Pakistan’s current account deficit has registered a sharp 75 percent decline in the first half of this fiscal year (FY20), mainly due to the trade deficit, which went down by 30.26% to $11.6 billion as compared to $16.7 billion last fiscal year.
According to the State Bank of Pakistan (SBP), the current account deficit narrowed down 75 percent to $2.153 billion in July-Dec of FY20. The deficit was $8.61 billion in the corresponding period of the previous fiscal year.
Comparing on a yearly basis for December, the deficit plunged 81% to $367 million for December 2019 compared to $1.88 billion in December 2018. The decrease was due to 20% YoY fall in total imports along with a 6% rise in exports.
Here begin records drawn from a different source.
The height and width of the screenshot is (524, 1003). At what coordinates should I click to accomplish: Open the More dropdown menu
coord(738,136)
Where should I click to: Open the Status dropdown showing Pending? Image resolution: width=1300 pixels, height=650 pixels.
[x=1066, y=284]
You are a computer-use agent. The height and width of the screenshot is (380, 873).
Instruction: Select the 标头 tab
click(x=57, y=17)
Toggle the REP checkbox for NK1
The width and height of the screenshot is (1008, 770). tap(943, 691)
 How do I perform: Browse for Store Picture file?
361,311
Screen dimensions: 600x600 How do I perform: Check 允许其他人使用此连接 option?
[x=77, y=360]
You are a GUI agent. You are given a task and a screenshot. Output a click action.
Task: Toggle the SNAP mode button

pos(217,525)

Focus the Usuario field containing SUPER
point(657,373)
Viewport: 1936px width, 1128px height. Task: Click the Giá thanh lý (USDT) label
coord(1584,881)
According to analysts, improvement in goods trade deficit along with growth in exports has resulted in a massive reduction in the current account deficit this fiscal year. The major reason for the fall in the current account deficit was the sharp decline in the import bill.
”We need to use the current surplus as a cushion and shift focus on exports. Rising exports is the sole solution to our economic conundrum,” said Ossama Rizvi, an economic and geopolitical analyst.
The collective deficit of goods trade, services, and income stood at $14.732 billion in the first half of the current fiscal year versus $21 billion in the same period last fiscal year.
During the period under review, the deficit of the services sector decreased from $2.176 billion to $1.795 billion. The income sector’s deficit stood at $3.12 billion with $322 million inflows and $3.441 billion outflows. SBP believes that the current account balance is expected to improve due to more-than-expected contraction in imports.